▶ _Action item_: With the pictures removed, set down all of the entries below exactly.

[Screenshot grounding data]
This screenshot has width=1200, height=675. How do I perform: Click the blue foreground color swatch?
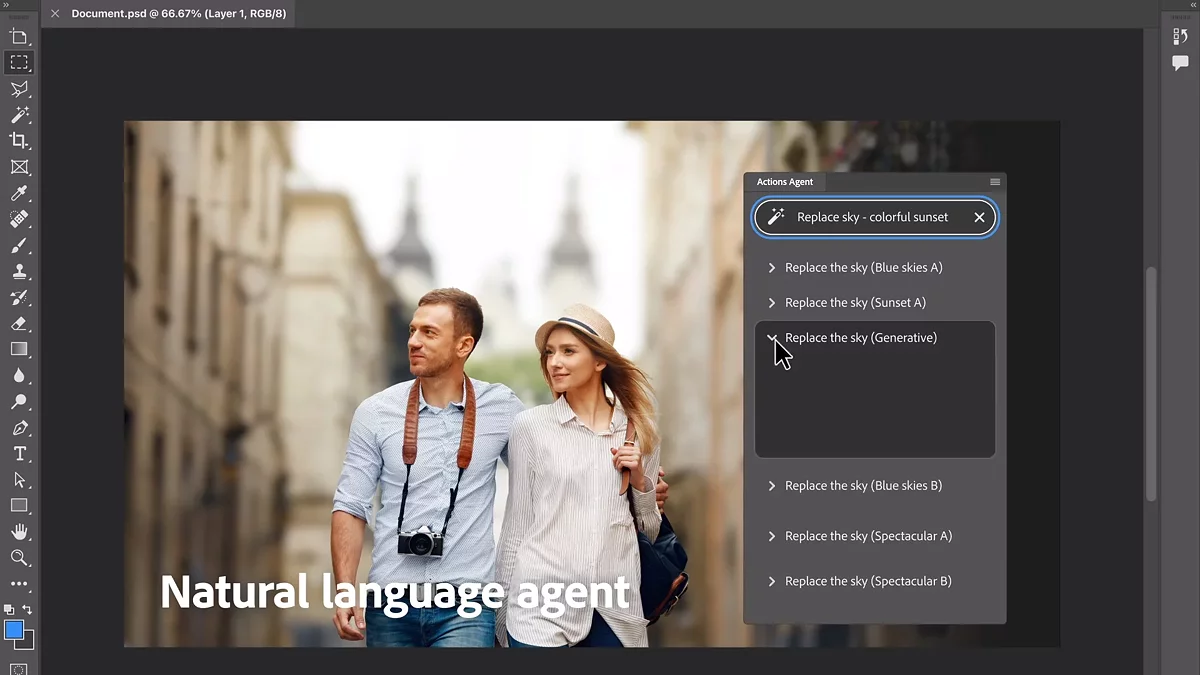pyautogui.click(x=14, y=630)
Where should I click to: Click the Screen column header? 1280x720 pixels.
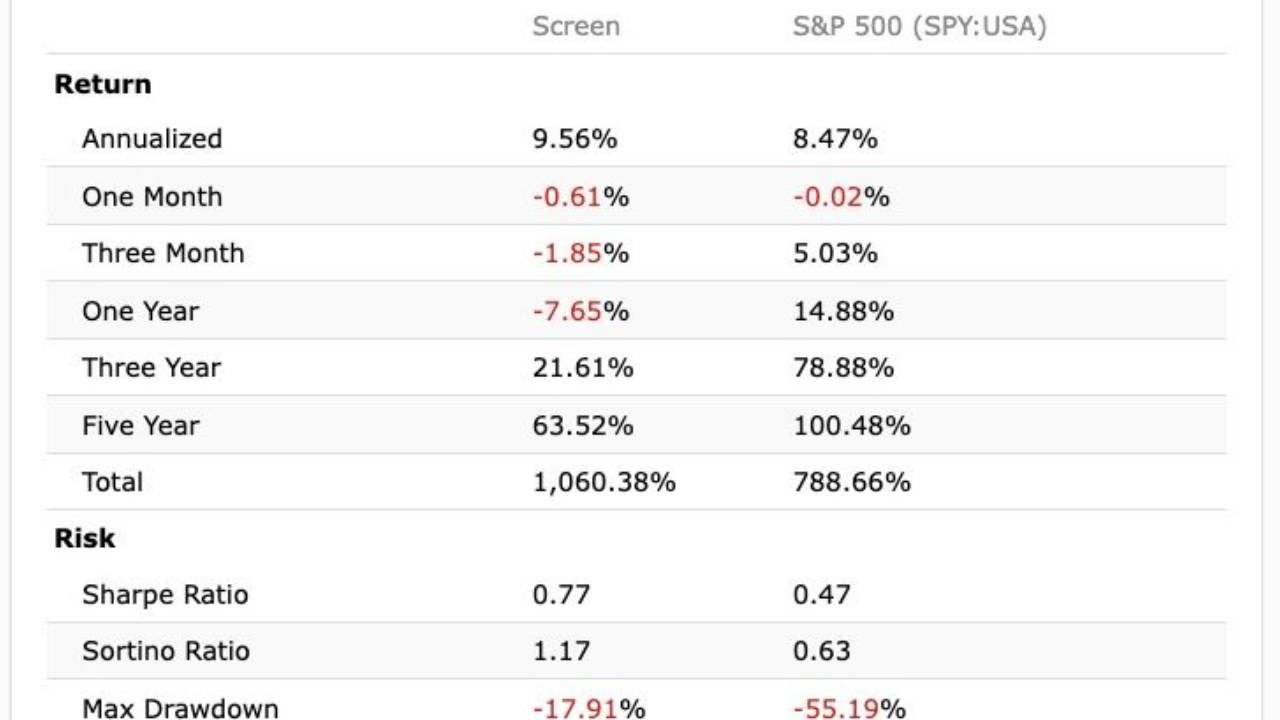[575, 26]
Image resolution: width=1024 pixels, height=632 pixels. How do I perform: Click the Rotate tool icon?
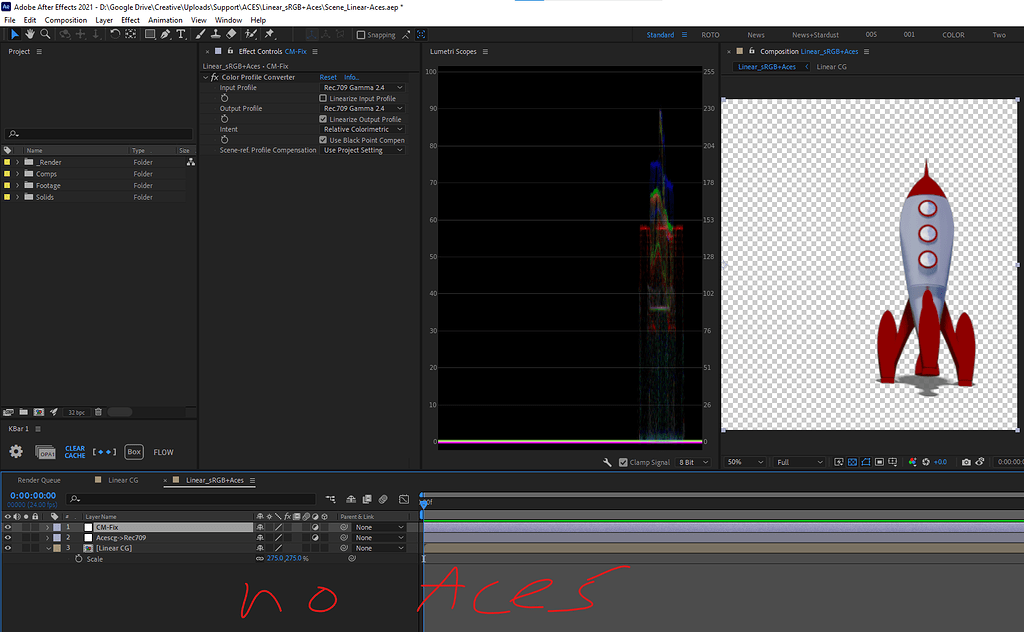pyautogui.click(x=116, y=34)
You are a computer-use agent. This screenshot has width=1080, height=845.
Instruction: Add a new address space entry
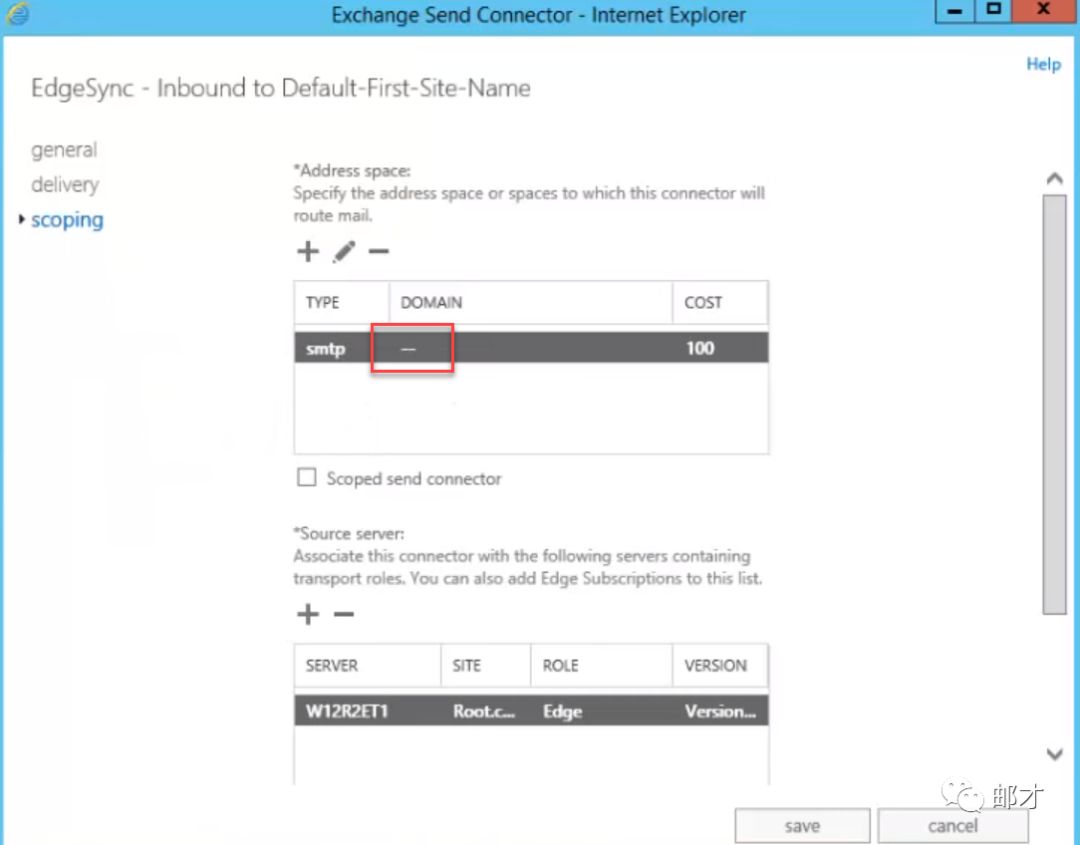click(308, 252)
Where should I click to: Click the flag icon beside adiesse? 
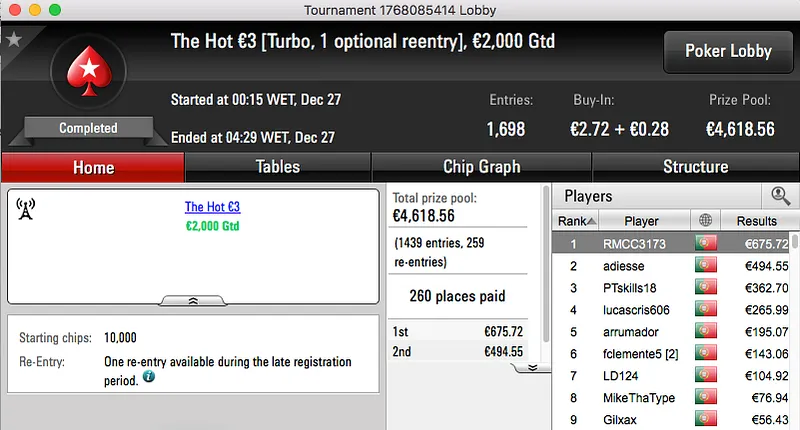point(705,266)
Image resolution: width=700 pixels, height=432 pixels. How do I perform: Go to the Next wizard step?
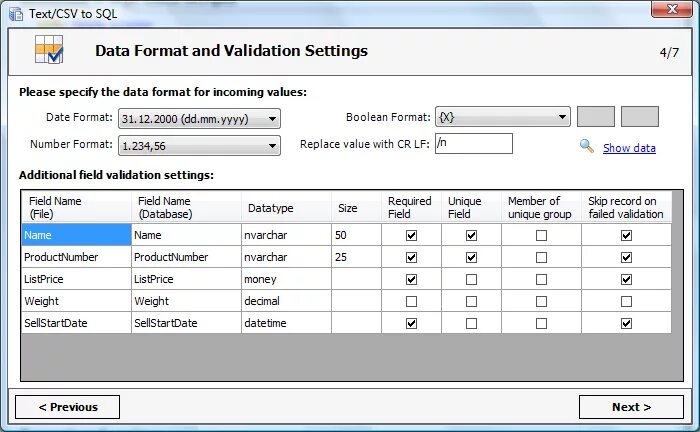coord(631,407)
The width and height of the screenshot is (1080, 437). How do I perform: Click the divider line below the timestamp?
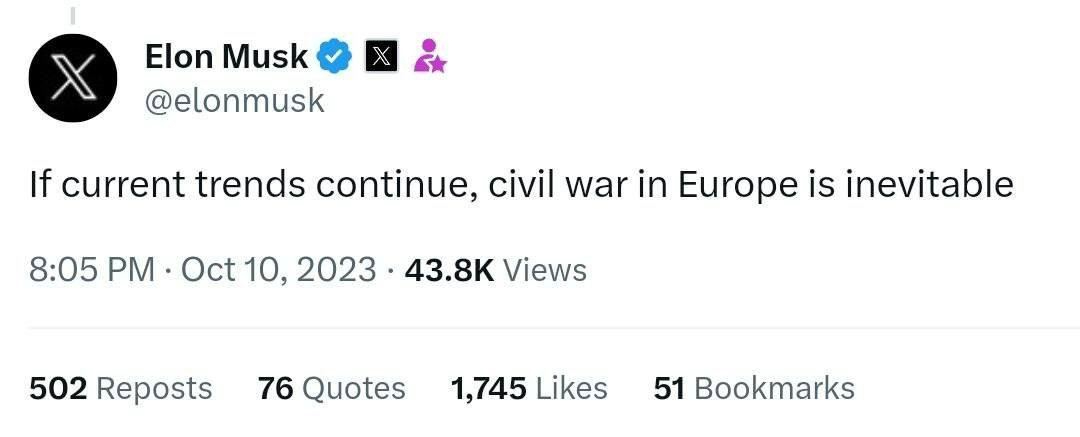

▶ _Task output_:
This screenshot has width=1200, height=675. How do I perform: Click the blue foreground color swatch?
pyautogui.click(x=14, y=630)
Where should I click to: Click the Screen column header? 1280x720 pixels.
[575, 26]
Image resolution: width=1024 pixels, height=632 pixels. How do I perform: Click the Rotate tool icon?
pyautogui.click(x=116, y=34)
You are a computer-use agent. This screenshot has width=1080, height=845.
Instruction: Add a new address space entry
click(308, 252)
Where should I click to: Click the flag icon beside adiesse? 
point(705,266)
Image resolution: width=700 pixels, height=432 pixels. How do I perform: Go to the Next wizard step?
coord(631,407)
The width and height of the screenshot is (1080, 437). How do I perform: Click the divider line below the timestamp?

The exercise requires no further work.